§ PROBLEM DESCRIPTION: Rewrite each line of the data below as an item in a numbered list, skipping any blank lines.

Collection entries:
========

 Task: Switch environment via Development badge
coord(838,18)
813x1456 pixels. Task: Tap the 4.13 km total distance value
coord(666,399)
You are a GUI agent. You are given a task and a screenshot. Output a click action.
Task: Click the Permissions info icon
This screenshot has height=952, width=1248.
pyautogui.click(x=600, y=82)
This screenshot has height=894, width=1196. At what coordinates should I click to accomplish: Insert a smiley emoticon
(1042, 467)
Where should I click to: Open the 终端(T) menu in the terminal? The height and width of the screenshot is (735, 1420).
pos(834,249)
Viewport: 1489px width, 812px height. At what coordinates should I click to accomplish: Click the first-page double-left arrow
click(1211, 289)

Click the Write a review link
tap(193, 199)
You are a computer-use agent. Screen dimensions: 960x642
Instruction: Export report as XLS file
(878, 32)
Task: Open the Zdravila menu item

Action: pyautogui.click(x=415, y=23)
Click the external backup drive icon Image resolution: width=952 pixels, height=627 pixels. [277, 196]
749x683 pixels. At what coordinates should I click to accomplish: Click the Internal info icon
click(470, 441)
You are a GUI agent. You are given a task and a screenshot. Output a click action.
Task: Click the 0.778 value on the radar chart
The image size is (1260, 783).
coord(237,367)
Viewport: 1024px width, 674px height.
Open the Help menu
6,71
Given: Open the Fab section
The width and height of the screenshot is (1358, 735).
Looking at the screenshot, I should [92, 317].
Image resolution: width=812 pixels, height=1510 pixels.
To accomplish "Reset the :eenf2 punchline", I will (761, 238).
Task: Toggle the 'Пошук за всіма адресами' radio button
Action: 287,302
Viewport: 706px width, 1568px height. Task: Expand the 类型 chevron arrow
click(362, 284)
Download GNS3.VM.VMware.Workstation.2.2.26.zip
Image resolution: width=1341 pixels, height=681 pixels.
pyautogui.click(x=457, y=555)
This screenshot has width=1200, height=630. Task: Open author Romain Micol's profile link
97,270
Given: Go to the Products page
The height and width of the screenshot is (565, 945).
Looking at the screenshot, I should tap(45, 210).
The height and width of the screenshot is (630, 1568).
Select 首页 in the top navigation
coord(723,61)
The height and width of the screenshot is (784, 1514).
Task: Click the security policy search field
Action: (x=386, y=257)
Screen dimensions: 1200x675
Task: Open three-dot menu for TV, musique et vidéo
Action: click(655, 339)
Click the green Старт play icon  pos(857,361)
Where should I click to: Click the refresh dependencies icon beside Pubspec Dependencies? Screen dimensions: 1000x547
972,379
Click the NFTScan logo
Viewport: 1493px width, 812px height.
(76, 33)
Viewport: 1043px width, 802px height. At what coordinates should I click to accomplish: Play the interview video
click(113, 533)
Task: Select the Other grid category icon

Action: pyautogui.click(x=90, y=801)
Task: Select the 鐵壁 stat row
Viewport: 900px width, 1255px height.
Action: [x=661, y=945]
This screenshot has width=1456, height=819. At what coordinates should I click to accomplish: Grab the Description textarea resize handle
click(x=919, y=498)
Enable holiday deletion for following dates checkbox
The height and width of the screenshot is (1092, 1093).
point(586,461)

========

§ RESULT BELOW:
1.  Task: Switch environment via Development badge
2. coord(838,18)
3. 813x1456 pixels. Task: Tap the 4.13 km total distance value
4. coord(666,399)
5. You are a GUI agent. You are given a task and a screenshot. Output a click action.
6. Task: Click the Permissions info icon
7. This screenshot has height=952, width=1248.
8. pyautogui.click(x=600, y=82)
9. This screenshot has height=894, width=1196. At what coordinates should I click to accomplish: Insert a smiley emoticon
10. (1042, 467)
11. Where should I click to: Open the 终端(T) menu in the terminal? The height and width of the screenshot is (735, 1420).
12. pos(834,249)
13. Viewport: 1489px width, 812px height. At what coordinates should I click to accomplish: Click the first-page double-left arrow
14. click(1211, 289)
15. Click the Write a review link
16. tap(193, 199)
17. You are a computer-use agent. Screen dimensions: 960x642
18. Instruction: Export report as XLS file
19. (878, 32)
20. Task: Open the Zdravila menu item
21. Action: pyautogui.click(x=415, y=23)
22. Click the external backup drive icon Image resolution: width=952 pixels, height=627 pixels. [277, 196]
23. 749x683 pixels. At what coordinates should I click to accomplish: Click the Internal info icon
24. click(470, 441)
25. You are a GUI agent. You are given a task and a screenshot. Output a click action.
26. Task: Click the 0.778 value on the radar chart
27. The image size is (1260, 783).
28. coord(237,367)
29. Viewport: 1024px width, 674px height.
30. Open the Help menu
31. 6,71
32. Given: Open the Fab section
33. The width and height of the screenshot is (1358, 735).
34. Looking at the screenshot, I should [92, 317].
35. Image resolution: width=812 pixels, height=1510 pixels.
36. To accomplish "Reset the :eenf2 punchline", I will (761, 238).
37. Task: Toggle the 'Пошук за всіма адресами' radio button
38. Action: 287,302
39. Viewport: 706px width, 1568px height. Task: Expand the 类型 chevron arrow
40. click(362, 284)
41. Download GNS3.VM.VMware.Workstation.2.2.26.zip
42. Image resolution: width=1341 pixels, height=681 pixels.
43. pyautogui.click(x=457, y=555)
44. This screenshot has width=1200, height=630. Task: Open author Romain Micol's profile link
45. 97,270
46. Given: Go to the Products page
47. The height and width of the screenshot is (565, 945).
48. Looking at the screenshot, I should tap(45, 210).
49. The height and width of the screenshot is (630, 1568).
50. Select 首页 in the top navigation
51. coord(723,61)
52. The height and width of the screenshot is (784, 1514).
53. Task: Click the security policy search field
54. Action: (x=386, y=257)
55. Screen dimensions: 1200x675
56. Task: Open three-dot menu for TV, musique et vidéo
57. Action: click(655, 339)
58. Click the green Старт play icon  pos(857,361)
59. Where should I click to: Click the refresh dependencies icon beside Pubspec Dependencies? Screen dimensions: 1000x547
60. 972,379
61. Click the NFTScan logo
62. Viewport: 1493px width, 812px height.
63. (76, 33)
64. Viewport: 1043px width, 802px height. At what coordinates should I click to accomplish: Play the interview video
65. click(113, 533)
66. Task: Select the Other grid category icon
67. Action: pyautogui.click(x=90, y=801)
68. Task: Select the 鐵壁 stat row
69. Viewport: 900px width, 1255px height.
70. Action: [x=661, y=945]
71. This screenshot has width=1456, height=819. At what coordinates should I click to accomplish: Grab the Description textarea resize handle
72. click(x=919, y=498)
73. Enable holiday deletion for following dates checkbox
74. The height and width of the screenshot is (1092, 1093).
75. point(586,461)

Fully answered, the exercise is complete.